Dans la foule, une mère et son poupon attendent à découvert dans le froid devant la barrière frontalière.
Watch how they are threatening to shoot us!
— Nze (@nzekiev) February 27, 2022
We are currently at the Ukraine -Poland border.
Their Police and Army refused to let Africans cross they only allow Ukrainian.
Some have slept here for 2 days under this scorching cold weather, while many have gone back to Lviv. pic.twitter.com/47YG4gxFC4
«Le train pour la Pologne est arrivé, moi et deux autres Africains sommes entrés en premier, quelques minutes plus tard, la police est entrée et nous a fait descendre de notre cabine», raconte un étudiant nigérian sur Twitter.
Train to Poland got here, I and other two Africans entered first, few mins later, the police came in and dragged us down from our cabin. Only Ukrainians are allowed.

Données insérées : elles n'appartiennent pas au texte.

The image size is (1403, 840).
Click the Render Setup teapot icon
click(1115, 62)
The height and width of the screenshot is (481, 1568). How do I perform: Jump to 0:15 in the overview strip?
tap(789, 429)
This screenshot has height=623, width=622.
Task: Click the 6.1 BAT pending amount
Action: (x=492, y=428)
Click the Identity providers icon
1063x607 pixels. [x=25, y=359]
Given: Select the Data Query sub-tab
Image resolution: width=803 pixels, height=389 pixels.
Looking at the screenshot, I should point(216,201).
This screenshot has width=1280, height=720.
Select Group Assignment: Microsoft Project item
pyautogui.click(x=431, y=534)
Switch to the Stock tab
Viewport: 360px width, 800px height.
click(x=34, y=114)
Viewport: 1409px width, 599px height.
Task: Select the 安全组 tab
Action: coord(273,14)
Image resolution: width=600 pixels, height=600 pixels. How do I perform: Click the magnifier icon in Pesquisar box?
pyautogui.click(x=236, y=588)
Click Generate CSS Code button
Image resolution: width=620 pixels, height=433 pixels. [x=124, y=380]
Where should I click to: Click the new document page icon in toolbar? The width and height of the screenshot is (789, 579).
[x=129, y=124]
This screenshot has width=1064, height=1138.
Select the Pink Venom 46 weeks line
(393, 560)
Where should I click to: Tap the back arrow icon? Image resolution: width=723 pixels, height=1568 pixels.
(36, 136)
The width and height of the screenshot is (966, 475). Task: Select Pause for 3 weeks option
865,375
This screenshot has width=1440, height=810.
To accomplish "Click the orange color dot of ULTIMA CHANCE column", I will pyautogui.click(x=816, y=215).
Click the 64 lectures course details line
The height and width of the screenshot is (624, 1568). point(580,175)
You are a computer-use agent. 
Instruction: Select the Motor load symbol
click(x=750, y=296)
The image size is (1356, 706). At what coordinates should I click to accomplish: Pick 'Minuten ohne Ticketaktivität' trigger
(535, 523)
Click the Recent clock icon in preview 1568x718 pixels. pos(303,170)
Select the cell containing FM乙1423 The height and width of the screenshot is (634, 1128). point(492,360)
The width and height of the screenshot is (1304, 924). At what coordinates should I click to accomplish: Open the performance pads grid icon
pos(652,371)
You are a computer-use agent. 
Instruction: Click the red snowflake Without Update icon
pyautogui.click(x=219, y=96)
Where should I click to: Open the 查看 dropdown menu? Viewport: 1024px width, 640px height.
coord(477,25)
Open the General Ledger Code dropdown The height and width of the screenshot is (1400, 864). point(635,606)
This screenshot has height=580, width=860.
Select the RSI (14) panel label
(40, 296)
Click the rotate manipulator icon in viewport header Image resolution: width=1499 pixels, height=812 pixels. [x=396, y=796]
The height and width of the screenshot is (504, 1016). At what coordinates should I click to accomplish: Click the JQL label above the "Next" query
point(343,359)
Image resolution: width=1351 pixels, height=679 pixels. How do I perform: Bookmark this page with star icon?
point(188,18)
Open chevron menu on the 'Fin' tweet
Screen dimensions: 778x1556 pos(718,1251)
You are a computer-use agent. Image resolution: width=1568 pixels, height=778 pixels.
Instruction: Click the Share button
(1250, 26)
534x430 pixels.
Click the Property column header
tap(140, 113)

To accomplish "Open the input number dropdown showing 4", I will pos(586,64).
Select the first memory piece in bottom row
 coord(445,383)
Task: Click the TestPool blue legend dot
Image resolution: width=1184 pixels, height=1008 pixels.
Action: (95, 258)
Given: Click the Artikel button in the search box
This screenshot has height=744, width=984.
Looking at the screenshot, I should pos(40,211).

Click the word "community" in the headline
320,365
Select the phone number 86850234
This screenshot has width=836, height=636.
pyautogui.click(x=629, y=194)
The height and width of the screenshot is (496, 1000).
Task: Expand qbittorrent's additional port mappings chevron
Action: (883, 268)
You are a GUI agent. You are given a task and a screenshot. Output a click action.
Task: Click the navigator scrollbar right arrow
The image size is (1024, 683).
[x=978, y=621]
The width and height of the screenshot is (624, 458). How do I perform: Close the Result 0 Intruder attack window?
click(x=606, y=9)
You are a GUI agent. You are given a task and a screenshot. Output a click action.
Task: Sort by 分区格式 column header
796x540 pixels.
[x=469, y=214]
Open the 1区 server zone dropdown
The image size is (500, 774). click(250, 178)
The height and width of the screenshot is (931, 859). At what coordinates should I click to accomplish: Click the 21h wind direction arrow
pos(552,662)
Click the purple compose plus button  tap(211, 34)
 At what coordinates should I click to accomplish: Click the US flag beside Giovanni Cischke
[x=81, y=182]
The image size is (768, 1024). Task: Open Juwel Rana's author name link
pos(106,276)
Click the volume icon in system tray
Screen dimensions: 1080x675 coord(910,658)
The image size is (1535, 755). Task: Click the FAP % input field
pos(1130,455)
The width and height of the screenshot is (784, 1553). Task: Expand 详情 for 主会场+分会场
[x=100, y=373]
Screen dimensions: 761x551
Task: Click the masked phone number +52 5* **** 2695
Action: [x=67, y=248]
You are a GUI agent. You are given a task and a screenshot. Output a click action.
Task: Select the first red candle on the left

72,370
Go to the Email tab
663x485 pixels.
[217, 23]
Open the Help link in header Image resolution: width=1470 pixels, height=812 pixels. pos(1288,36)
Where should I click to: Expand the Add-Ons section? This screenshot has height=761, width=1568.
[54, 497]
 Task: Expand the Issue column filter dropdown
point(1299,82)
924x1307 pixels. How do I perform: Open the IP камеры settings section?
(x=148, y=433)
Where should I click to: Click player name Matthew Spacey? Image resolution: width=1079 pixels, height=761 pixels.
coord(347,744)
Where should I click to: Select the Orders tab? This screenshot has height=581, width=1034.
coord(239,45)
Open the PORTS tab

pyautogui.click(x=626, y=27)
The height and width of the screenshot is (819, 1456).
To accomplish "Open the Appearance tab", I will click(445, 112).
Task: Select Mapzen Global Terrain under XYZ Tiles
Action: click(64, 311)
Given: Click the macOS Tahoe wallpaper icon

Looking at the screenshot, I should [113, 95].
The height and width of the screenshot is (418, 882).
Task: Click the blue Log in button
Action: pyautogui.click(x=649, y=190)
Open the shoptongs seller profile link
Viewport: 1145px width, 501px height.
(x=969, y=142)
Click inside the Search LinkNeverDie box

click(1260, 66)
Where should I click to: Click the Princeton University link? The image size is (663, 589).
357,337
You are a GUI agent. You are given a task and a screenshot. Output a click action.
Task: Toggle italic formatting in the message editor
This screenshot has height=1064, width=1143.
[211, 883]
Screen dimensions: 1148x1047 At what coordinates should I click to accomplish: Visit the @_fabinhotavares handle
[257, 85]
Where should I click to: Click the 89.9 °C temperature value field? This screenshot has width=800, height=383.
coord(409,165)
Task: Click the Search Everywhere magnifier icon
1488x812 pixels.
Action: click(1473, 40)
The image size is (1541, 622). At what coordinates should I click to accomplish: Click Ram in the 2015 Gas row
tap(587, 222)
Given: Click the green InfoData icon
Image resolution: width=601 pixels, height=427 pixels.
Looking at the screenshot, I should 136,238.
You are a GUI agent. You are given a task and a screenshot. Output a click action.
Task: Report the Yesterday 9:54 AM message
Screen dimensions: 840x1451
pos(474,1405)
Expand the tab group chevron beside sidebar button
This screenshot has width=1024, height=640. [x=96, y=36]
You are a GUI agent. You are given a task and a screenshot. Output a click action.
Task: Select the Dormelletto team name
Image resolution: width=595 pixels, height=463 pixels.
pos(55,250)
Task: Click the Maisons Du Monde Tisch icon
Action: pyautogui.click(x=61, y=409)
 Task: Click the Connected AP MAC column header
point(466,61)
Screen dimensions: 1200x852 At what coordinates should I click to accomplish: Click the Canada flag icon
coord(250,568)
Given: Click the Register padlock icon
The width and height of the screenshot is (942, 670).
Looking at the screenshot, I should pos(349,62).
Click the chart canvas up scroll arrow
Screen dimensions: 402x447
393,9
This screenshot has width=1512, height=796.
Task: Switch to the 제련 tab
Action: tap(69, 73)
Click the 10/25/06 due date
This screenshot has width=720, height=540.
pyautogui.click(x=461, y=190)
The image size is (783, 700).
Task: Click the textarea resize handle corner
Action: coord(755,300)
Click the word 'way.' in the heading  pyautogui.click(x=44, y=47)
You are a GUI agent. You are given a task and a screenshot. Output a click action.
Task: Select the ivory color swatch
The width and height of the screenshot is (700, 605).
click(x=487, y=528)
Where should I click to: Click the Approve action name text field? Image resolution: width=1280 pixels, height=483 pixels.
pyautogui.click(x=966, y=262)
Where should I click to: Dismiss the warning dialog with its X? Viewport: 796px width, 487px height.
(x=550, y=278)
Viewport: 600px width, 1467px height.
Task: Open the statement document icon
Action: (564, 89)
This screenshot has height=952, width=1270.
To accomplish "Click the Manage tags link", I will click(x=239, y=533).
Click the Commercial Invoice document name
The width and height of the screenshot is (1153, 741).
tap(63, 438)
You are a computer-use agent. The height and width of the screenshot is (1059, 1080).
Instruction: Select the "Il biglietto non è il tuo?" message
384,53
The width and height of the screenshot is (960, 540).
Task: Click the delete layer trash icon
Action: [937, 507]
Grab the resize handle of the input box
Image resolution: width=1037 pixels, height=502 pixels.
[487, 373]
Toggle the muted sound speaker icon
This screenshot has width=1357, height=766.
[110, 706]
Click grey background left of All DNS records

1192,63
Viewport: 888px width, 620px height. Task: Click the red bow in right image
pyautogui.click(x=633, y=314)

— Nze (@nzekiev) February 25, 2022
I don’t blame them, though. I blame African leaders.
Des personnes originaires de l’Inde déplorent également la situation.
Seuls les «vrais Ukrainiens» semblent autorisés à fuir les bombes et les tirs ennemis, rapportent des ressortissants étrangers sur le terrain.
Un constat admis par l'Organisation des Nations unies (ONU), qui ont confirmé aujourd'hui que certains réfugiés non européens s'étaient heurtés au racisme alors qu'ils tentaient de se mettre en sécurité aux frontières de l'Ukraine.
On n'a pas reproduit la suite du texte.